DOCUMENT PASSAGE:
···

# 222 reloads. best weight?



## MOGLEY (Dec 20, 2005)

I have a CZ 527 222 that I really like. I have shot 40gr hollow points and 50 grain spsx bullets through it. I have had great accuracy thus far. I can't seem to find the spsx bullets from Hornady in 40 grain so today i bought 50 grain hornady v-max. Has anybody had any experiences with these? accuracy and terminal results on game And what are your preference 40 or 50 grain bullets? I have heard the 60 grain are to heavy for accuracy.


----------



## pennsyltucky (Oct 30, 2005)

i use 50g ballistic tips in my savage o/u 222/20. they do pretty well. the twist isnt fast enuf for 60's in my gun. if u have a 1 in 12 or faster the 60's will work. i have hornady soft point 60g's but they dont do well past about 100 yards. but they will penetrate and kill a deer much better than the exploding ballistic tips will.


----------



## bighands (Dec 12, 2005)

It just depends on what you are shooting with them, The 40gr. V-max will stay inside a coyote better and they blow prairie dogs & cottontails in two, The 50gr. leaves a big exit hole on grey fox and jackrabbit size game & the 40gr. leaves a dime size exit hole. They both shoot great, The 40gr. seems a little more finicky about loads, But will shoot very well with the right load. I've had great luck with 50 & 52gr. bullets in the .222 using a max load of BL-C(2)
In fact the most accurate rifle I ever fired was my brothers Rem. 700 .222 with a Sierra 52gr. HP BT and BL-C(2)


----------

···

SOURCE MATERIAL:

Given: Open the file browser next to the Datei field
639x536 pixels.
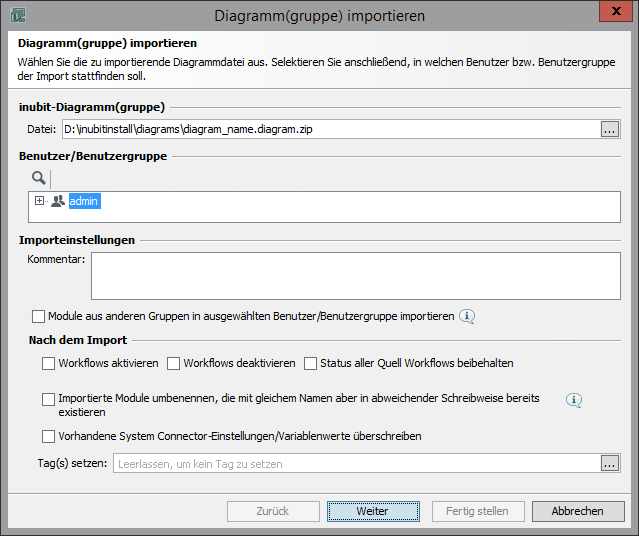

···

AIM: In the forum thread about .222 reloads, what barrel twist does one poster say a rifle needs for 60-grain bullets to work? The listing has no connection to the forum thread about .222 reloads.

TASK OUTPUT: A twist of 1 in 12 or faster.